With the launch of the Teradata Active EDW 6680 data warehouse, we sat down with Jim Dietz, Enterprise Product Marketing Manager, Teradata, to talk about how the Active EDW 6680 works.
CW: How does the Active EDW 6680 decide on what belongs in the different zones?
Dietz: The Teradata virtual storage software keeps its own statistics on how often each storage block is read or written and then uses time averaging to rank the blocks by usage. It takes a couple of days to raise the temperature of a block and only as that temperature rises, is the block moved between the hot, warm or cold zones. This is important as it prevents a user who is using a set of complex queries from distorting what is in the hot zone.
CW: Why not move cold data off to the storage area network?
Dietz: At the moment, there is no mechanism to move data to the SAN as our only focus is on the data warehouse. We can use high capacity disk drives in the system which helps to keep the cost down and that helps us keep more cold data in the system.
CW: What’s the value of holding that cold data?
Dietz: It means that when users ask queries we have a long history of data. This is important for complex queries as it increases the data set and ensures that the data covers the entire application lifecycle. All of the data in the cold area has been partitioned by data so when the user writes a query, it is not accessed unless they want to look back that far.
CW: Which customers do you see using this?
Dietz: One example are the telcos. They have to hold a lot of historical data for compliance and other government demands. This means that not only can they take a long term look at their customers but they don’t have to keep restoring data when they have to provide data to governments. In some cases, we are seeing them holding data as long as seven years.
CW: Do you use technologies such as MAID (Massive Array of Idle Disks) to keep power and cooling costs down?
Dietz: No. Apart from the SSD drives, we are using 15,000 RPM SAS drives and can support drives as large as 600GB.
CW: Why not support large capacity SATA drives if the data is rarely accessed?
Dietz: We do have plans for adding another tier of drives which would be high capacity SATA drives but I can’t say when that will happen.
CW: You are not using the SSD to extend the memory of the 6680 so how much memory does it support?
== == ==
> [Directive A]:
Using the interview about the Teradata Active EDW 6680, decide whether each statement agrees with it: (i) a storage block moves to the hot zone as soon as a user reads it heavily; (ii) the system currently has a way to move cold data to the storage area network; (iii) besides the SSD drives, the system uses 15,000 RPM SAS drives. Answer yes or no for each, and quote the words from the interview that decide it.
> [Directive B]:
Write the next part of the interview about the Teradata Active EDW 6680, beginning directly after its final question.

> [Rows showing where targets appear]:
== == ==
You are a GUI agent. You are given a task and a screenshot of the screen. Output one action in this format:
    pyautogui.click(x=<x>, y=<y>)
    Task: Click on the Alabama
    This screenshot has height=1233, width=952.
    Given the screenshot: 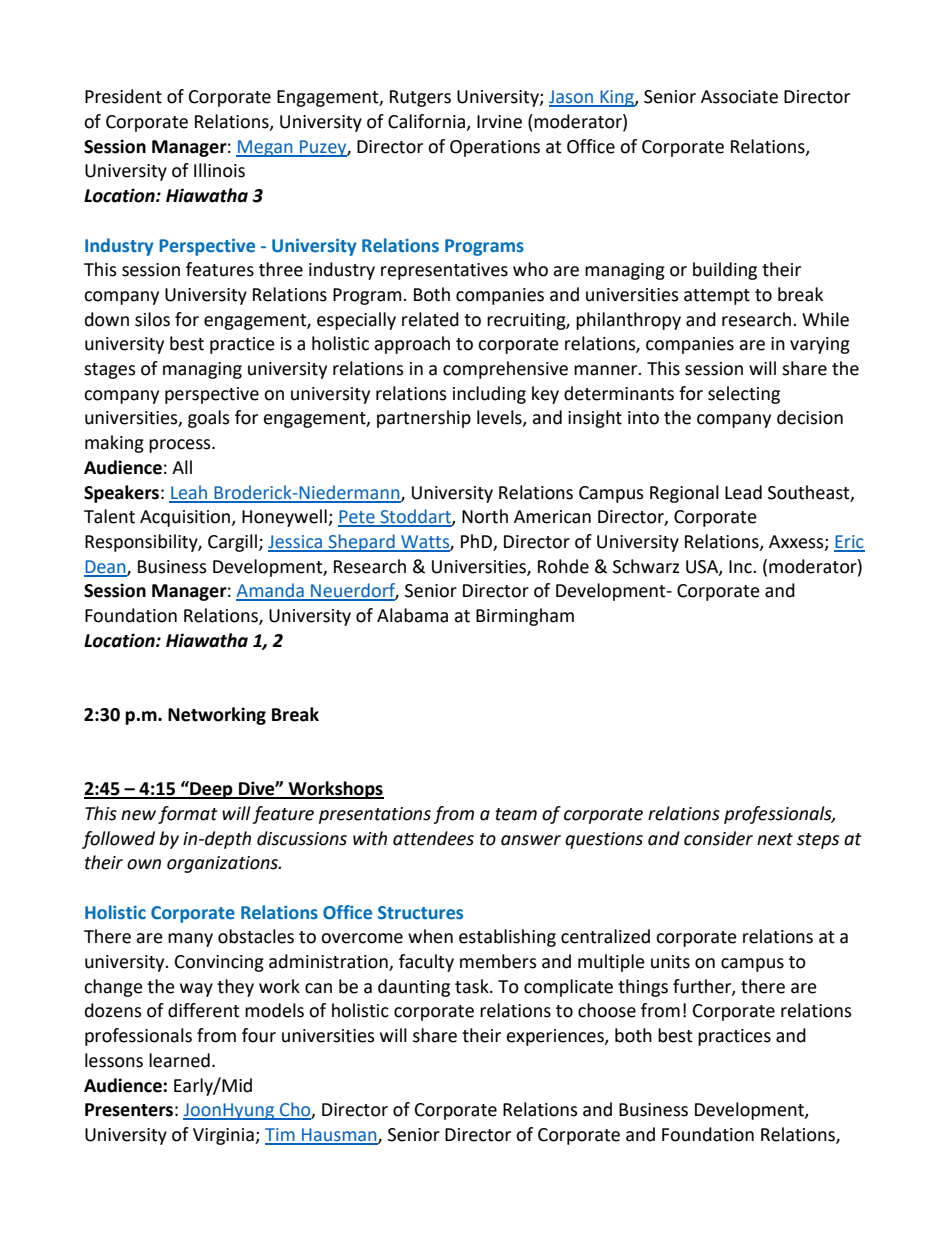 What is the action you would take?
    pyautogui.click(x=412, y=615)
== == ==
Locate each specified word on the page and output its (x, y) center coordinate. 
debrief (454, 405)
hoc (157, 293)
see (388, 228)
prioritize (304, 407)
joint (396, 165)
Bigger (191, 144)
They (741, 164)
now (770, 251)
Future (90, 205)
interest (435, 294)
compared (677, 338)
== == ==
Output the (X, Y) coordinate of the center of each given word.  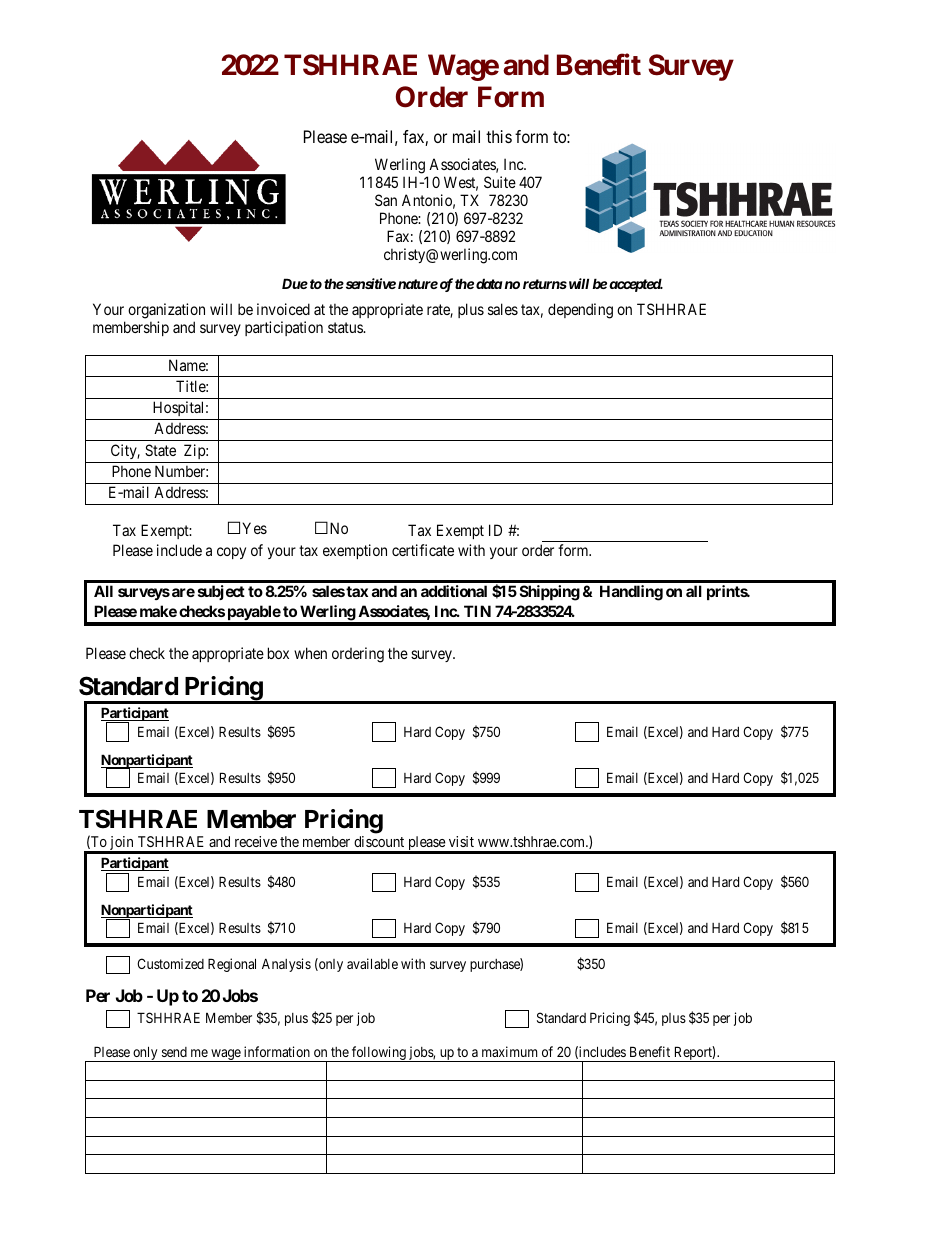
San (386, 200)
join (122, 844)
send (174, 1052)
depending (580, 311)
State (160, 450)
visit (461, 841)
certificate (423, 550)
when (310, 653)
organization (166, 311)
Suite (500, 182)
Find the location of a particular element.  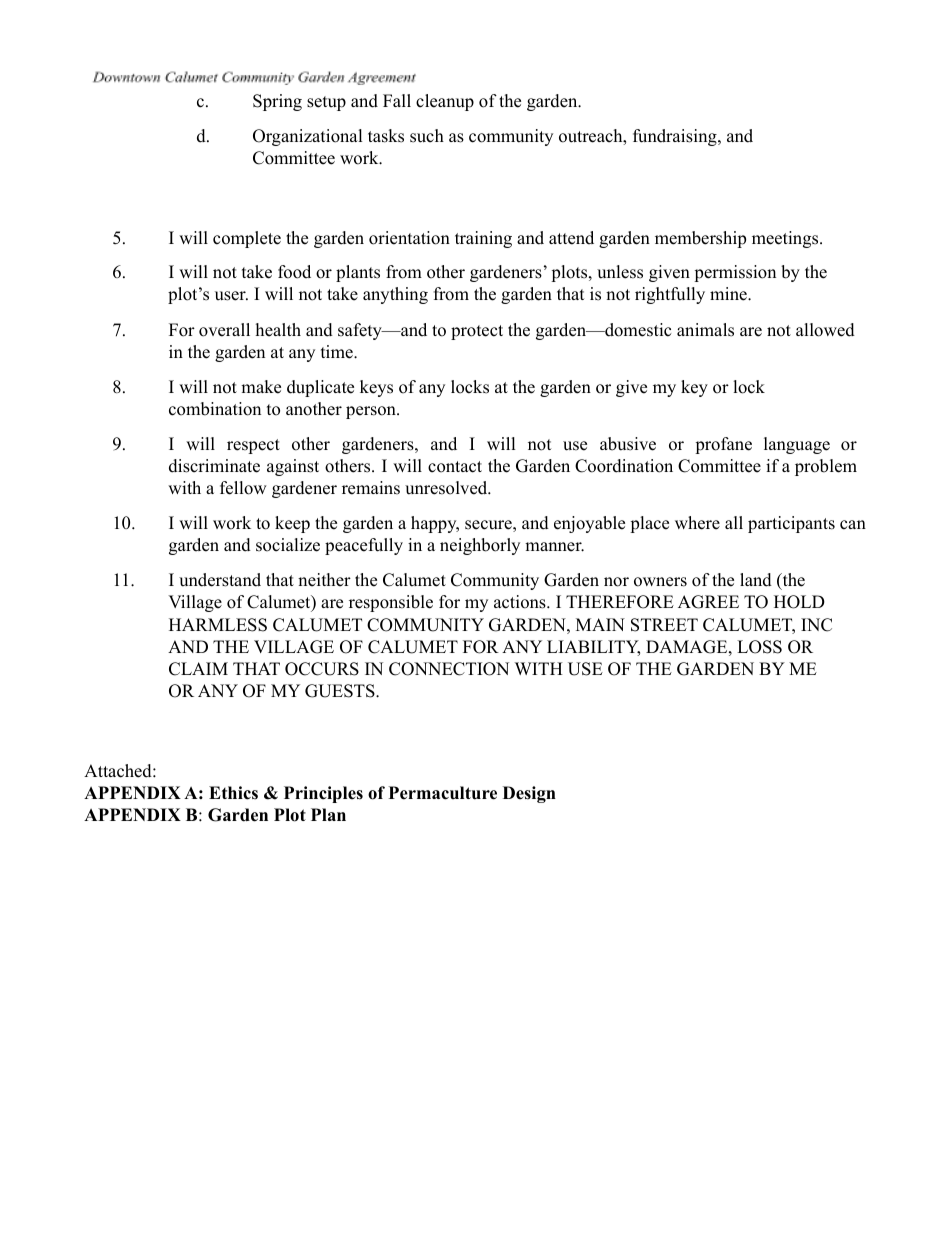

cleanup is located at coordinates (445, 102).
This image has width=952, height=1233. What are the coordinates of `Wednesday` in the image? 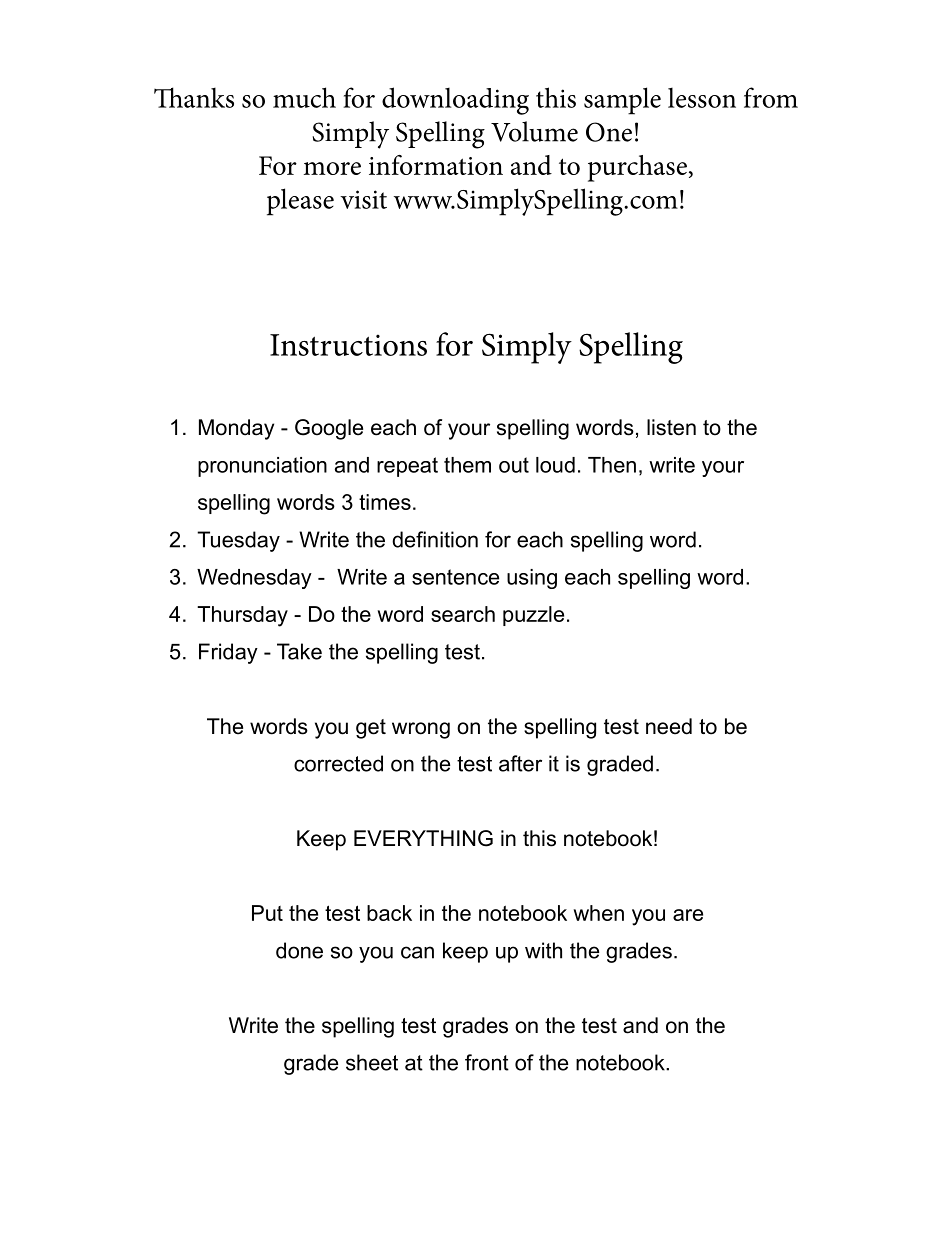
== == ==
> [Expected answer A]:
(i) No: "It takes a couple of days to raise the temperature of a block and only as that temperature rises, is the block moved between the hot, warm or cold zones."
(ii) No: "At the moment, there is no mechanism to move data to the SAN as our only focus is on the data warehouse."
(iii) Yes: "Apart from the SSD drives, we are using 15,000 RPM SAS drives and can support drives as large as 600GB."

> [Expected answer B]:
Dietz: We use standard DDR 3 memory with 96GB per node. A typical system would consist of anywhere between 8-10 nodes which gives us around 1TB of memory. With the next generation of servers we will be able to support more memory. With that amount of memory we don’t need to use the SSD as extended memory because we can use the entire 1TB as a hit cache. The optimiser looks forward to see what types of data it will need for queries that are coming up and we pull that data from the hot disks.
CW: How do you prevent the caches synchronising with each other and not loading new data?
Dietz: We have two separate processes. The memory cache and the hot disks are different systems and this prevents the two caches getting into a synchronised lock.
CW: Scott Gnau has positioned this as if this is about removing the DBA. Is that really the case?
Dietz: No. The announcement was not about removing the DBA, just that you do not need to put any more work on them. We prevent them having to worry about the hot and cold problem and spending all of their time optimising the data warehouse. We are the only company doing this as our competitors still need the DBA tp constantly monitor and building rules and processes.
CW: If everything is being automated, what sort of analytics are you providing to the operations team so that they can track performance?
Dietz: We are not introducing any new management information at this point in time. The mixed storage is more about performance. We are not re-architecting the way we do things, just improving the overall operation. Standard interfaces to system management software will be maintained so that what they will see is that the queries we were performing before they added the 6680 hybrid storage will be running faster.
CW: With the acquisition of Aster Data you are no longer in a SQL only world. How will you bring together the way that Aster Data queries data and the way that the existing Teradata tools work?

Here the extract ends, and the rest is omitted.